Ketua DPRD Riau, Septina Primawati |
Sebelumnya, Riau telah lama mencanangkan konsep wisata halal di Riau. "Wisata halal itu banyak dulu orang menyebutnya wisata syariah, atau wisata religi. Tapi ternyata ada kesepakatan Indonesia, bahkan dunia menyebutnya halal tourism. Kenapa itu yang dikenal karena lebih dikenal dan lebih bisa diterima oleh semua kalangan," kata Kepala Dinas Pariwisata Riau, Fahmizal Usman kepada Wartawan, Kamis 15 Maret 2018.
Fahmizal Usman mengakui memang untuk persiapan wisata halal di suatu daerah cukup kompleks. Di Indonesia, Kemenpar memberikan satu contoh wisata halal yang baik adalah NTB. Dan perlu diketahui, kata dia, wisata halal tidak hanya sebatas kuliner semata.
Dia menyebut, pemerintah mengambil keputusan untuk sertifikas halal tidak lagi ditangani oleh LPPOM MUI tapi diambil alih oleh pemerintah langsung. Untuk masalah ini, pemerintah tengah menyusun perangkat-perangkatnya.
"Untuk sektor makanan misalnya, bukan hanya dilihat dari pengajiannya saja. Tapi juga dilihat dari bahan baku, kemudian kualitas higienisnya, penyimpananya, proses masalnya, semua itu harus tersertifikasi halal. Barulah selanjutnya dilihat produk yang sudah jadi. Di Pekanbaru sudah ada yang seperti itu yakni catering pesawat di Jalan Parit Indah. Prosesnya mereka sudah sertifikasi halal semua," sambungnya.

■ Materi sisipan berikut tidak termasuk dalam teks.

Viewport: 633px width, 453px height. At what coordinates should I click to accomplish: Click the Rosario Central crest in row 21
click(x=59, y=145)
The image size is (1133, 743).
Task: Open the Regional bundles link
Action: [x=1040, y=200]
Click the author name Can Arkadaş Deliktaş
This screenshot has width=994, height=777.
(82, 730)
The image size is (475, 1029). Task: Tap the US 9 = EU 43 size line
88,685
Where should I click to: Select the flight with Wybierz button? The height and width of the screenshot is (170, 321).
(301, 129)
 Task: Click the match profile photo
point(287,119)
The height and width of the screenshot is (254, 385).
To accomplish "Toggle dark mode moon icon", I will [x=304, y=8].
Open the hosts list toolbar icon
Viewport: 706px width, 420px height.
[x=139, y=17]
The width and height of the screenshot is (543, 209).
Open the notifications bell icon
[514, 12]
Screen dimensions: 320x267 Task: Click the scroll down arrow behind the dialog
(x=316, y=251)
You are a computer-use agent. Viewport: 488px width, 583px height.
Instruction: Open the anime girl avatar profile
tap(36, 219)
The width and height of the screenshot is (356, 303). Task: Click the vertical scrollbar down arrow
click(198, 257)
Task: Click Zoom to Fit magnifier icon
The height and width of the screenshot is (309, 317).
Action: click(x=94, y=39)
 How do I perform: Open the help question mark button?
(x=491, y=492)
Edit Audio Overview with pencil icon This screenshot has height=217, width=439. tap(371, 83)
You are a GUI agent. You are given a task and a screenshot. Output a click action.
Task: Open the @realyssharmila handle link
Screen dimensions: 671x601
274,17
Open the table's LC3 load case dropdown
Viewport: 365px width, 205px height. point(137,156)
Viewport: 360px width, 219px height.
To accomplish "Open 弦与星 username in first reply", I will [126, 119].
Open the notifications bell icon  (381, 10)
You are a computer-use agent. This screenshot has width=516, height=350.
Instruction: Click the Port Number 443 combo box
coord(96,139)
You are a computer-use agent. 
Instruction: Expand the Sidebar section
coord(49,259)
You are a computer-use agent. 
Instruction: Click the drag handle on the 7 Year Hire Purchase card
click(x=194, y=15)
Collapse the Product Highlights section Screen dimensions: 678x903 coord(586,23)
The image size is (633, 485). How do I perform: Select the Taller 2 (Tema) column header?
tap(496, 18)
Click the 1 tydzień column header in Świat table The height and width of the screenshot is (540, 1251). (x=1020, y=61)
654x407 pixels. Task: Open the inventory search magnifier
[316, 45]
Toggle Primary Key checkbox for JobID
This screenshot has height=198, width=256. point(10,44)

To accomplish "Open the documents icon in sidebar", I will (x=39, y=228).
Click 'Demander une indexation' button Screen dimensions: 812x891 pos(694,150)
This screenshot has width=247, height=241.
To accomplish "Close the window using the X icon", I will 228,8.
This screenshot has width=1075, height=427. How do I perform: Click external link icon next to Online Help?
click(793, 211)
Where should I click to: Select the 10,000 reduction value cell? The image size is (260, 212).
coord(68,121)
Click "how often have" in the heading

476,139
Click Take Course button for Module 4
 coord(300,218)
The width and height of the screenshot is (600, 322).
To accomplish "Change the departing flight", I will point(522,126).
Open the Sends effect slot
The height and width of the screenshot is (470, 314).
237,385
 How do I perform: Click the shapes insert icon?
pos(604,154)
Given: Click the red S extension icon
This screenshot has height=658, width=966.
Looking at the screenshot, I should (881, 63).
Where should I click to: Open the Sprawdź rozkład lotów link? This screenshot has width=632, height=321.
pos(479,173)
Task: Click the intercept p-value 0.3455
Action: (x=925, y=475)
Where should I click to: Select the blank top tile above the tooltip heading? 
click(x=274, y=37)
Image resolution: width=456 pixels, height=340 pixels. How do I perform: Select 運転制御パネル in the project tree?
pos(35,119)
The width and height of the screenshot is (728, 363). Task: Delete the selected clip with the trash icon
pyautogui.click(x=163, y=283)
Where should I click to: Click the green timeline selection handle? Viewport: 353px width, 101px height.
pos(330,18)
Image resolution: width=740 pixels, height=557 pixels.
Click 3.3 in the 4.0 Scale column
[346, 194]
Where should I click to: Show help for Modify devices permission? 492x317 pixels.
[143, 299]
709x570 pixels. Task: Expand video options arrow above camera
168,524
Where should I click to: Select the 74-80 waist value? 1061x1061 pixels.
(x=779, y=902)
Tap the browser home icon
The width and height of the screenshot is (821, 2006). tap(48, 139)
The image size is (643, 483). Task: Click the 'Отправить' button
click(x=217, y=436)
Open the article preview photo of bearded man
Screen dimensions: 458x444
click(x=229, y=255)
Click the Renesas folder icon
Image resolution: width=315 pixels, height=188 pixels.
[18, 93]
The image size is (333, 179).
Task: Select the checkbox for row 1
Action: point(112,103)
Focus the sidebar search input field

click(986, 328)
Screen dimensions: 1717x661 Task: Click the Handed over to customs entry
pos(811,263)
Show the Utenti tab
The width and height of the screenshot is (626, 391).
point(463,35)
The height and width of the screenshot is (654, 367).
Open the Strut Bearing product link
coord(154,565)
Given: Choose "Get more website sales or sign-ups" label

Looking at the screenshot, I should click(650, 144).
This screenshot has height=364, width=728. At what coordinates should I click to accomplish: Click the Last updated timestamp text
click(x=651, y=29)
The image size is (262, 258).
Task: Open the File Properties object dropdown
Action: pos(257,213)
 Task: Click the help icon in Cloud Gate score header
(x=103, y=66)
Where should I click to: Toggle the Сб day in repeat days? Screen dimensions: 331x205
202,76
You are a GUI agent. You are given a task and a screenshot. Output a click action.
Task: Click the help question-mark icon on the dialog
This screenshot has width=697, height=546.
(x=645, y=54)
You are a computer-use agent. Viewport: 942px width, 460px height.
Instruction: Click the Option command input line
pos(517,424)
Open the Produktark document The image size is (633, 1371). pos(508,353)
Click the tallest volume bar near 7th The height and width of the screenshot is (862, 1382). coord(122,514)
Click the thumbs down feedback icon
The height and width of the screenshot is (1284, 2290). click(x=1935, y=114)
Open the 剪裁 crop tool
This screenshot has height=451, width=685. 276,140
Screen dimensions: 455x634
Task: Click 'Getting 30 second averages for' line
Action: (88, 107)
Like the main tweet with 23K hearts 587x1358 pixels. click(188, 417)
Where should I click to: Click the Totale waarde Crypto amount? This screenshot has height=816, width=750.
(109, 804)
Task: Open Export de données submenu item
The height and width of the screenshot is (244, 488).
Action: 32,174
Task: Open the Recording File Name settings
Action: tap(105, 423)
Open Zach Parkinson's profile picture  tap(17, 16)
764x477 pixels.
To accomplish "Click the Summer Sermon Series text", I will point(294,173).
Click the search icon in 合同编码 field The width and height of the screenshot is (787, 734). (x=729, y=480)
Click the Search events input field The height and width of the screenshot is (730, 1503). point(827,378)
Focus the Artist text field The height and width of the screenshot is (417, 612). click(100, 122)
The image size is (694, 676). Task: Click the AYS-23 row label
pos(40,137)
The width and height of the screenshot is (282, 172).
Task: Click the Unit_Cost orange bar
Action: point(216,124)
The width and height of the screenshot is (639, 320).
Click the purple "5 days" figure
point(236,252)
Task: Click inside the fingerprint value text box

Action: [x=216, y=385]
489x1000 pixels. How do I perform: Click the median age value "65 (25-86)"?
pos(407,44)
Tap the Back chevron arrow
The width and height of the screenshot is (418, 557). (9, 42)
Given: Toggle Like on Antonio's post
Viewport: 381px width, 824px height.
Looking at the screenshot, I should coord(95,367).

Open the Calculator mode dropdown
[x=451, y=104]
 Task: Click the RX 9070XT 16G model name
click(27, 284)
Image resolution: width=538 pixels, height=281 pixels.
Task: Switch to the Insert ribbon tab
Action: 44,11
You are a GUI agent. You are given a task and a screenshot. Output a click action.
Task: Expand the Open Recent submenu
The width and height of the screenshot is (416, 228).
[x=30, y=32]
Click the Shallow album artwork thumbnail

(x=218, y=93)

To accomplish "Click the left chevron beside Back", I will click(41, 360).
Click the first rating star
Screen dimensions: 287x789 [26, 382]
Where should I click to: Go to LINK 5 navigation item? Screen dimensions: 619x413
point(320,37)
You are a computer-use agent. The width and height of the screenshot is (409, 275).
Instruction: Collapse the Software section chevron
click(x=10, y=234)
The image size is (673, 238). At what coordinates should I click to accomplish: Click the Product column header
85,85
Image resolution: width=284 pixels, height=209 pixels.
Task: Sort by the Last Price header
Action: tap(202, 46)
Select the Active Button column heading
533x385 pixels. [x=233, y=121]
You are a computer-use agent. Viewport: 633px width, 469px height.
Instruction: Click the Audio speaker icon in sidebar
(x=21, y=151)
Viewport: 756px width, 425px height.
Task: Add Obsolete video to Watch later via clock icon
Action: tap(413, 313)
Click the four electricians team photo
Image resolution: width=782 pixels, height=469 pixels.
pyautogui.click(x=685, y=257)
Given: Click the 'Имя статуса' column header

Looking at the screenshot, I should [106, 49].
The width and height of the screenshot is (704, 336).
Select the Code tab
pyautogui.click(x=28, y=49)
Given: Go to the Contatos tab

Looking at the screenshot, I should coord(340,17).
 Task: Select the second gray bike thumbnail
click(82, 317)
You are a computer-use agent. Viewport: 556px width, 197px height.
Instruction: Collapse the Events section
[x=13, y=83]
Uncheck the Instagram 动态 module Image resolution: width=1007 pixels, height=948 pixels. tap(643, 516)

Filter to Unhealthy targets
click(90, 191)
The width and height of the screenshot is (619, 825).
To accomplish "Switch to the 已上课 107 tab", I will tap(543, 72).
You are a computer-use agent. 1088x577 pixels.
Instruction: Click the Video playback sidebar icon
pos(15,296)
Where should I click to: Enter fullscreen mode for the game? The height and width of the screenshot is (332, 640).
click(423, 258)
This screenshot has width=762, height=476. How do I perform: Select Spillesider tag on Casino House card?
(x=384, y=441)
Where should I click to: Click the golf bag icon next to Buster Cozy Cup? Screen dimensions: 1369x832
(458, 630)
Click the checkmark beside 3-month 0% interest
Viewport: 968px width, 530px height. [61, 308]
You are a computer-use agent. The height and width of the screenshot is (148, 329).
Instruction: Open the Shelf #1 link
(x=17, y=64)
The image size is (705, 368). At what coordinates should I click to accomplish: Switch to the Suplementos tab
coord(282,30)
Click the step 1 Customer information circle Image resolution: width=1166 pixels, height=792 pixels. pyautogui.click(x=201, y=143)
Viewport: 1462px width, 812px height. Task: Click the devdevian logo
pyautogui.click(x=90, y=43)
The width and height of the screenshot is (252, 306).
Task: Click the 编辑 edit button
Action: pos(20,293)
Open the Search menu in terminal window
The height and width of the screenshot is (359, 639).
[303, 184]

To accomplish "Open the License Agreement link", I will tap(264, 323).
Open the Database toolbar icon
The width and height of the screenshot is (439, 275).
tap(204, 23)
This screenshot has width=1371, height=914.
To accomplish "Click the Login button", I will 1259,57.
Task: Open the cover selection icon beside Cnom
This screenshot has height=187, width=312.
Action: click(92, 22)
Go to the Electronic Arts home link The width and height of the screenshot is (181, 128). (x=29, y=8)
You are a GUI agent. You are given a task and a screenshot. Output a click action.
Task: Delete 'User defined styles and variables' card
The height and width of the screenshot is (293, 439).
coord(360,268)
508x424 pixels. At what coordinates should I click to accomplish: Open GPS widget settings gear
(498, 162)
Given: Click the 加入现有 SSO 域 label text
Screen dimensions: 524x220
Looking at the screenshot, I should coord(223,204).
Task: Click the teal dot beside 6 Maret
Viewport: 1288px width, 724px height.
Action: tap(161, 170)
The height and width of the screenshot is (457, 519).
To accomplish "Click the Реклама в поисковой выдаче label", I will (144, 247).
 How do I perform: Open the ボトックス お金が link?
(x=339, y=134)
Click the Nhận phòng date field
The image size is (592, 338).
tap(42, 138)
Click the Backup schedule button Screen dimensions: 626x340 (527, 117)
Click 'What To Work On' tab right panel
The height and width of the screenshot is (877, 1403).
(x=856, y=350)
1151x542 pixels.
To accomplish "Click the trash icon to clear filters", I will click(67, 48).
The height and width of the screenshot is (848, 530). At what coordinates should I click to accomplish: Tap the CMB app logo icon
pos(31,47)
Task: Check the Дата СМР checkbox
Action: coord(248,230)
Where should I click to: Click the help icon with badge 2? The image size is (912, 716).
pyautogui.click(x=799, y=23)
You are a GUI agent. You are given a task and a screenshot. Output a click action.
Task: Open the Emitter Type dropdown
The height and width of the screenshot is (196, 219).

Kemudian cerita dari akomodasi, lanjut Fahmizal Usman, tempat yang diberikan kepada wisatawan harus sangat bersahabat dengan muslim. Misalnya, tersedia tempat salat, tempat wudu gampang, akses dari tempat wudu ke tempat salat mendukung. Standarnya seperti itu.
"Kalau kamar hotel sendiri misalnya, fasilitas di toilet harus mendukung semuanya. Kadang ada juga kamar hotel mahal tapi di toiletnya hanya disediakan tisu doang. Kemudahan krannya bukan hanya shower, tapi ada kran yang bisa dipakai untuk ambil wudu. Di kamar hotel sendiri ada petunjuk kiblat, dan disediakan quran dan sejadah. Itulah lebih kurang standar halal untuk hotel," sambungnya.
Selanjutnya, kata Fahmizal Usman, berkembang lagi pada paket wisata halal yang ditawarkan. Misalnya Masjid Raya An-Nur menyediakan paket pengajian dan itu terjadwal. Kemudian kawasan masjdinya mendukung untuk dikunjungi sebagai objek wisata halal.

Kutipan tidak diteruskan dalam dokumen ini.